Donde te mueves con soltura
- Donde todos ven un callejón sin salida, tú sacas una tercera opción, y a menudo es realmente viable.
- Pones el problema sobre la mesa aunque incomode. A más de un equipo le levantaste tú el paño que lo tapaba.
- Los campos nuevos no tienen barrera para ti. Llegas al setenta por ciento rápido y ya puedes conversar de tú a tú con especialistas.
Lo que suele costarte
- Has ganado más discusiones sin resolver el problema de las que crees. Que el otro calle suele significar que se cansó de ti, no que lo convencieras.
- Abres muchas más cosas de las que cierras, así que dejan de tomarse en serio tus ideas nuevas, incluidas las que merecen la pena.
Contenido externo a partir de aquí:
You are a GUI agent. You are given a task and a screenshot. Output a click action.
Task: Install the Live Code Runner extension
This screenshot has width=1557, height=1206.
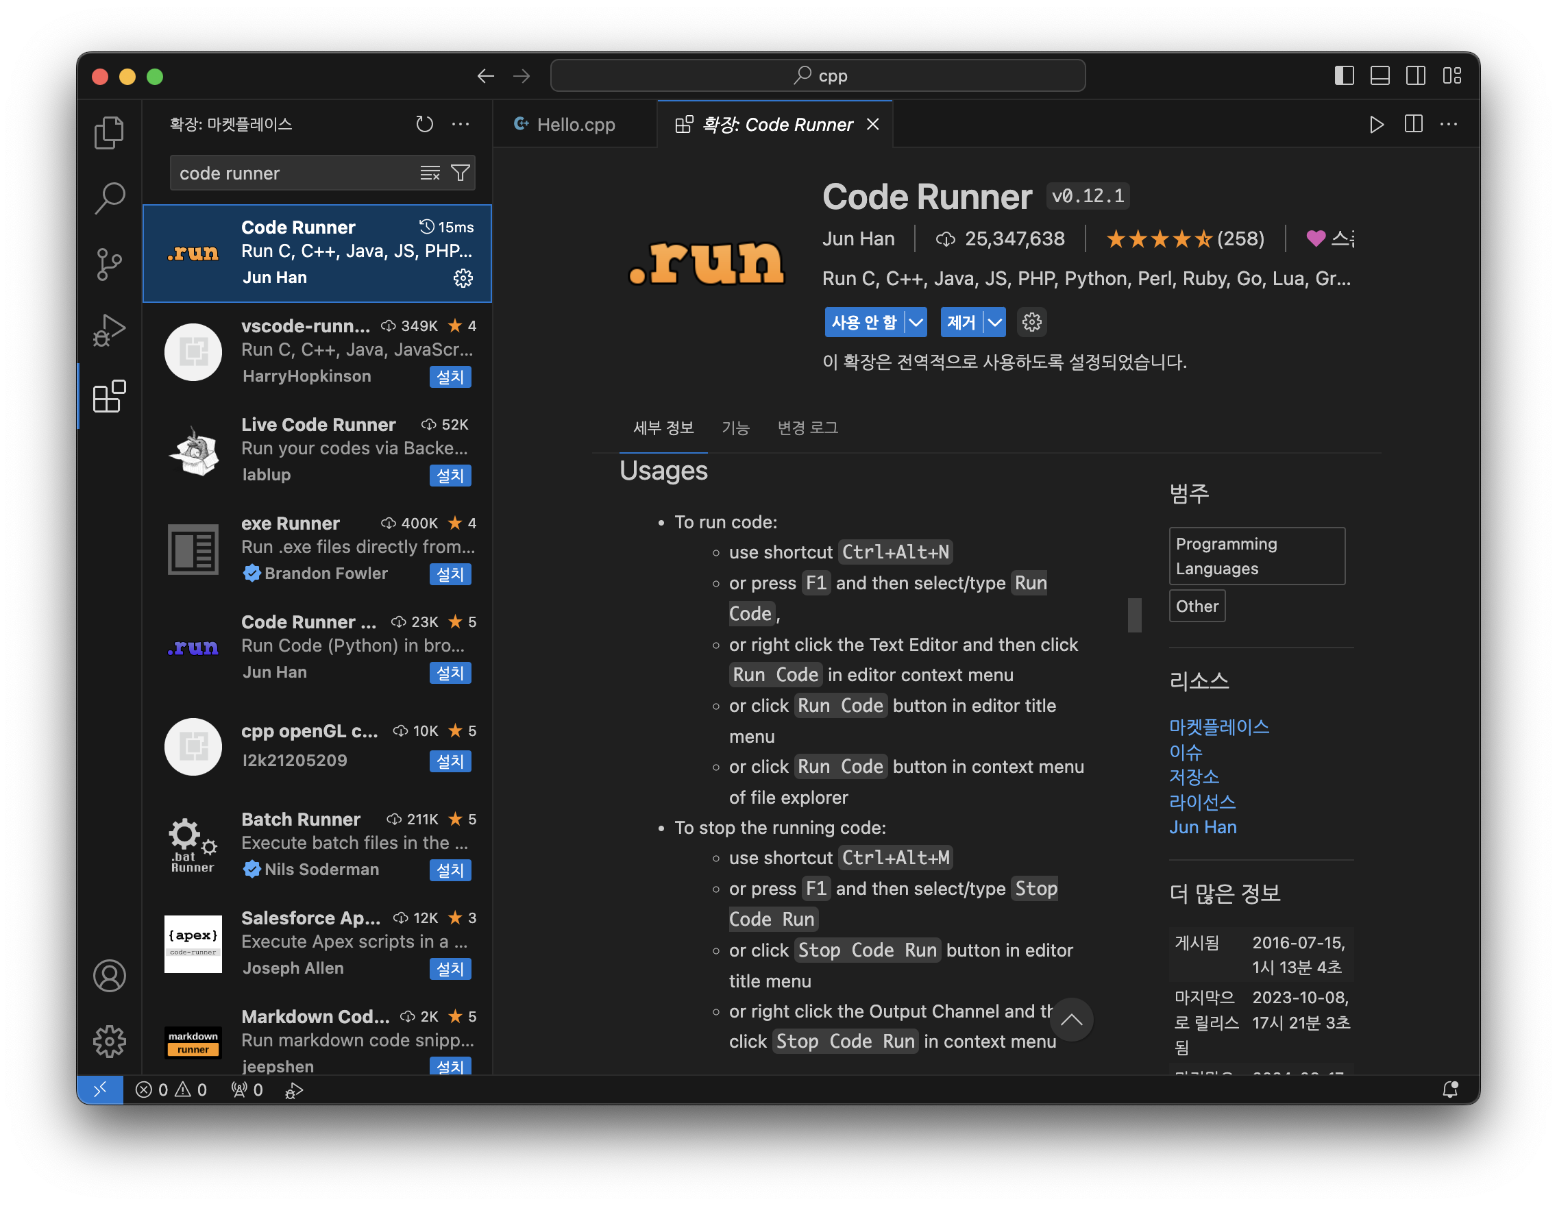click(x=450, y=475)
- Consideras el aburrimiento intolerable, así que fabricas un cambio justo cuando algo por fin coge carril.
En el trabajo
Tu sitio es el arranque: marcar rumbo, encontrar la vía, argumentar lo imposible hasta volverlo posible. Dejar la ejecución larga y el mantenimiento a otro no es pereza, es repartir bien. Necesitas un sitio que permita probar y no trate el cambio de opinión como un defecto de carácter, y un compañero que te sujete y te obligue a terminar lo anterior.
En las relaciones
Eres interesante; los comienzos casi no te cuestan. Lo difícil viene después: tu apetito de novedad se lee como haber perdido el interés en la persona. Al discutir, tu instinto es ganar, y en la intimidad cada victoria se carga a la cuenta del vínculo. Lo que toca practicar es tragarte la réplica que ya tienes lista mientras el otro sigue hablando.
Vale la pena probar
- Limita lo que tienes en marcha a tres cosas. Anota el resto y ciérralo.
- En una discusión, repite primero su postura y confirma que la entendiste bien.
- Coge algo a medias que ya no es novedad, y termínalo.